Gatkuoth is one of many students who worked hard on the campaign and now have to come to grips with the measure's defeat. UC Berkeley student Derek Imai, Northern California phone bank coordinator for the campaign, is another. He said he "cried a lot."
“People believe that we live in a colorblind society," he said, "and we truly don’t."
Proposition 16 would have allowed state universities and other public institutions to again consider diversity in admissions and hiring. Opponents argued the measure would have sanctioned widespread discrimination.
“Only by treating everyone equally can a state as brilliantly diverse as California be fair to everyone,” the No on Proposition 16 campaign website reads.
In arguing for race-conscious admissions, students like Imai and UC Berkeley classmate Kyndall Dowell say there is a lack of diversity on campus and a climate that can be unwelcoming for Black and brown students.
“I do not believe that we live in a post-racial society,” Dowell wrote in an email. “We must be willing to engage with and discuss race and evaluate our positioning in society of how we benefit from systems others do not.”
Dowell points to research that found Proposition 209, the measure that ended affirmative action in 1996, deterred Black and Latino students from applying to UC even if they were eligible, leading to disproportionate declines in enrollment. Since then, UC campuses, especially the highly competitive UCLA and UC Berkeley, have struggled to keep up with the state’s diversity, despite the implementation of a “holistic” application review policy and robust diversity programs.
This summer, UC regents unanimously backed Proposition 16, citing momentum spurred by a societal reckoning on race.
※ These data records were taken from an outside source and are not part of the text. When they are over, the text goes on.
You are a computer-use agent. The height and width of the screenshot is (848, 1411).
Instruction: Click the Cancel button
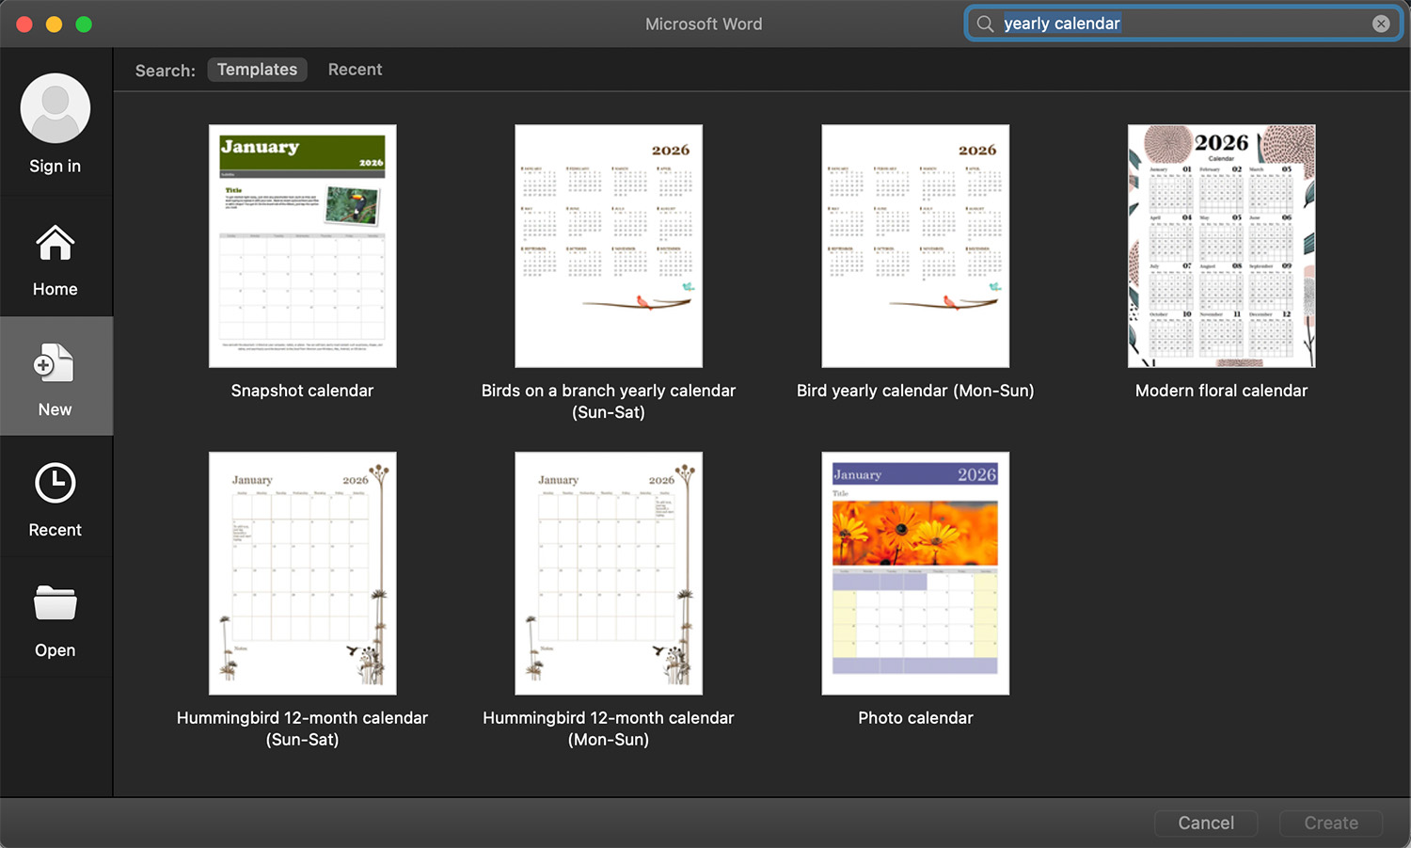click(x=1206, y=823)
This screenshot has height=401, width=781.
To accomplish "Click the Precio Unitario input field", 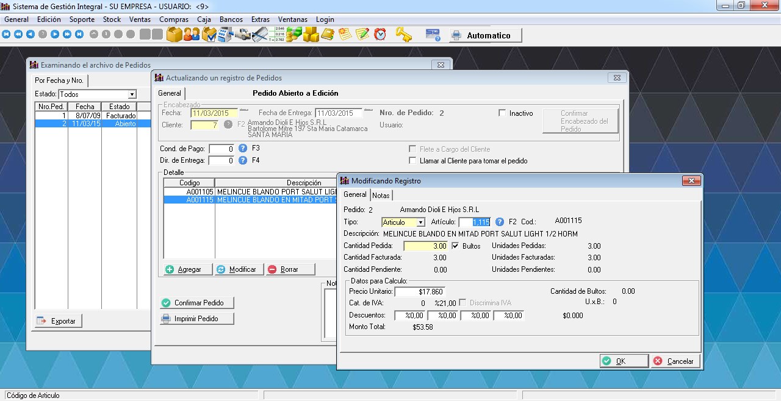I will pos(420,292).
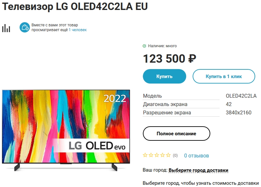Choose the fourth rating star

tap(162, 156)
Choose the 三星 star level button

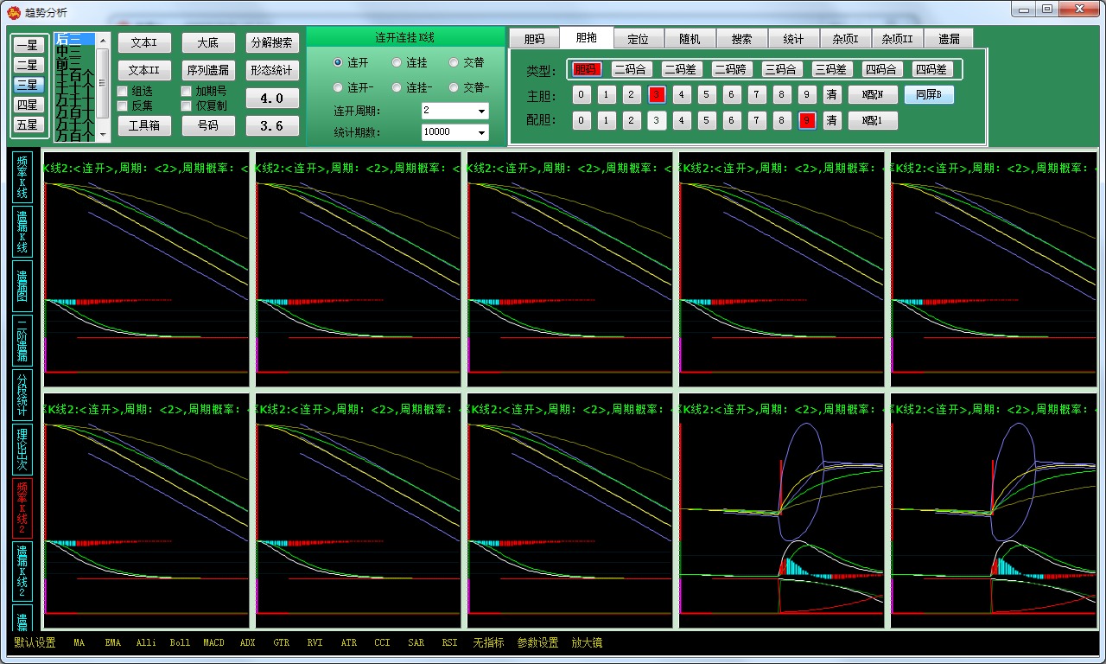click(28, 85)
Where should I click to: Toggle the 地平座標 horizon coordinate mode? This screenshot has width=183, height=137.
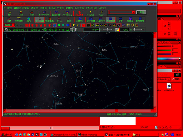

Students and university leadership alike hoped the spotlight on racial injustice that followed the killing of George Floyd by a Minneapolis police officer created an opening for change.
“Where did that energy go?” Imai said. “It was just shocking to see that all this movement didn’t result in an actual tangible way to promote racial justice.”
Despite her disappointment, Gatkuoth said she isn’t surprised by the outcome — and not just because the ballot language may have confused voters. As a San Diego native, she says she’s well aware of California’s conservative undercurrents.
“There’s a view of California as one of the most progressive and liberal states,” she said. But hearing arguments about reverse racism during hundreds of campaign calls this summer further debunked that reputation for her.
“It made me realize how individualistic American politics is, and how everyone sees it through a lens of what their experience is,” rather than trying to relate to what other people have gone through.
Despite her disappointment, she says she’s not giving up.
“As a Black woman, and a dark-skinned Black woman in particular, this is something that I need. I want to be in spaces where I see more people who look like me.”
Gatkuoth says she plans to harness the lessons of the campaign and channel her anger over the defeat toward a future, better iteration of Proposition 16.